L’artista l’ha scritta, interpretata e ne ha curato la regia affidando a Simeone Latini tutti i personaggi maschili: Creonte, Giasone ed Egeo. Ottima la prova dell’attore che si moltiplica nel re poco regale dal bicchiere in mano, dal respiro affannato e dal passo incerto; nel vile e irriconoscente marito fedifrago e borghesemente arrivista che delle glorie degli argonauti non ha più neppure memoria; e nell’inutilmente leale amico disposto a ospitare la maga in disgrazia. L’attrice, dal canto suo, si è incarnata nell’eroina esprimendo il vero senso della Medea di Euripide, cioè tutta la sofferenza esistenziale dei tempi di guerra totale in cui questa tragedia venne rappresentata per la prima volta, la Guerra del Peloponneso, quella che spaccò in due l’anima civile dell’Ellade.
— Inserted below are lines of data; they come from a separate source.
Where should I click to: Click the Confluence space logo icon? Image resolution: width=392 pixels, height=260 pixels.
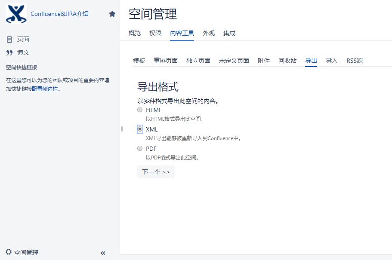point(16,14)
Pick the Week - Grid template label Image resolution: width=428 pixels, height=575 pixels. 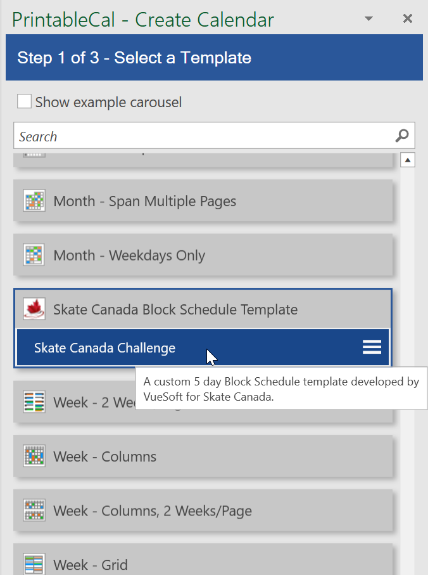point(91,564)
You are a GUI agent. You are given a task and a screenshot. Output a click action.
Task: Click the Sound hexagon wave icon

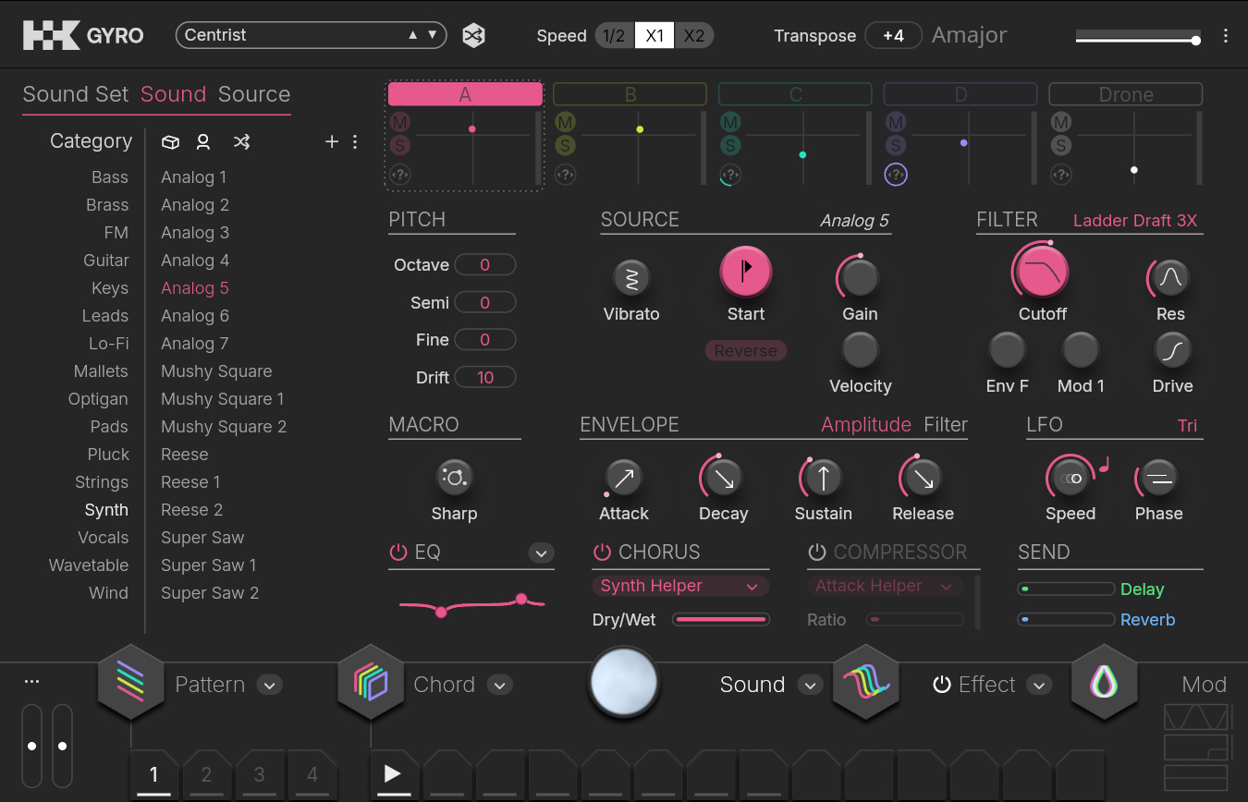point(865,685)
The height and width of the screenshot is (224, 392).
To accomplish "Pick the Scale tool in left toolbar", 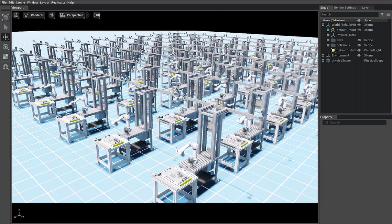I will [6, 56].
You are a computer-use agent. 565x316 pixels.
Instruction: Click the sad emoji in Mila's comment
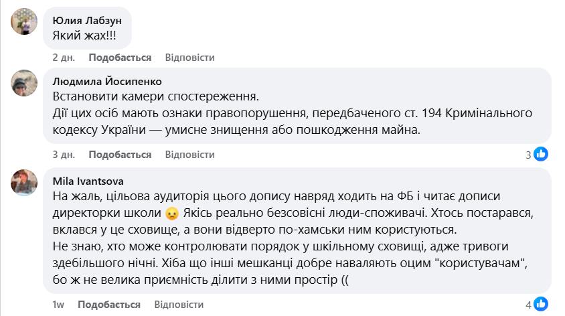(172, 214)
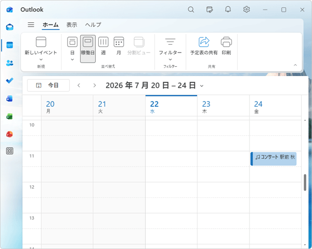Open People contacts in the sidebar

(9, 63)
Un fatto epocale che nei risvolti speculativi e letterari ebbe l’effetto di spostare l’attenzione dalla guida divina imperscrutabile all’autodeterminazione dell’uomo, spesso meschino: almeno quanto lo è nella sua inutilità anche il Deus ex Machina che in Euripide sembra svolgere un ruolo di testimone, più che di guida delle azioni umane, come il dio degli altri tragici. Euripide e Lea Gramsdorff non sembrano avere molta fiducia nella giustizia divina. Dio è un espediente drammaturgico presente sulla scena, utile a disciplinarla ma non a determinare gli eventi o a suscitare un senso mistico.
E in questa Medea, del tutto euripidea pur tra i divani bianchi di un salotto moderno, il dio è umano: il maschio debole, opportunista, meschino, vittima di passioni banali; e la donna forte nella immane sofferenza del suo conflitto interiore, un aspetto psicologico reso dalla ottima recitazione della Gramsdorff, sorprendente nel continuo variare dai toni classici della tragedia a quelli più congeniali al contesto borghese di una Corinto contemporanea dove questa versione è stata ambientata.
Insomma, una sorta di banale divorzio borghese che precipita nel mondo ancestrale della tragedia greca.
Nella Medea della Gramsdorff il vero Dio è l’animo umano o se preferite la psiche, con tutte le sue debolezze insieme creative e distruttive. La donna che genera i figli e la donna che li uccide. Il Dio è una sorta di ectoplasma rappresentato da una musica pervasiva, onnipresente, che pesa sui movimenti e sui dialoghi, quasi un martellamento da discoteca, un lamento ripetitivo e stordente guidato dalla proiezione incorporea di un sound performer (interpretato da Simone Dulcis) che incombe nella parte alta della scena mixando ogni suono. Una presenza ossessiva, opprimente, scenicamente efficace ma che sembra essere travolta dalla potenza degli eventi di cui Medea è vittima e nello stesso tempo creatrice. Nella sua ondeggiante fissità quasi un DJ più che un sound performer, cioè un’entità che sta in alto rispetto alla folla ma che dispone di tracce delle quali non può variare elementi sostanziali.
Nella Gramsdorff, come in Euripide, il destino dell’uomo viene dunque sottratto al dio e restituito all’uomo. Cioè a questa magnifica donna messa in scena dall’attrice-regista, vittima e assassina nella delicata e insieme brutale scena in cui copre la telecamera di sorveglianza prima di uccidere i figli. Questa stanza dei figli (Lorenzo Farci e Marino Cagetti), sempre presenti nelle immagini sfuocate di un camera fissa, è un altro degli interessanti espedienti scenici di questo allestimento: di quelle immagini (ne avrete visto tante) che la polizia prende in esame quando deve scoprire i responsabili di un delitto o che vengono riprodotte sulle testate online a testimoniare che anche una cosa così riservata come un delitto, che sia uno scippo o un infanticidio, è ormai destinata al consumo di massa.
Ma è il rispetto del testo euripideo e della struttura tragica e rendere piacevolmente stridenti certi inserti “moderni” quali le telecamere, i divani bianchi e il mobiletto dei drink. La Gramsdorff riesce a racchiudere in una rapida giornata di follia borghese dei giorni nostri la complessa struttura di Euripide fatta di prologo, stasimi del coro ed episodi sino all’Esodo, cioè la parte finale dove anticamente il coro usciva di scena; e qui rappresentato da un sussurrato e suggestivo lamento greco con la voce di Luisanna Ciuti.
Le scene e i costumi sono di Simone Dulcis; luci di Lele Dentoni; i video e gli audio sono stati realizzati da Simeone Latini.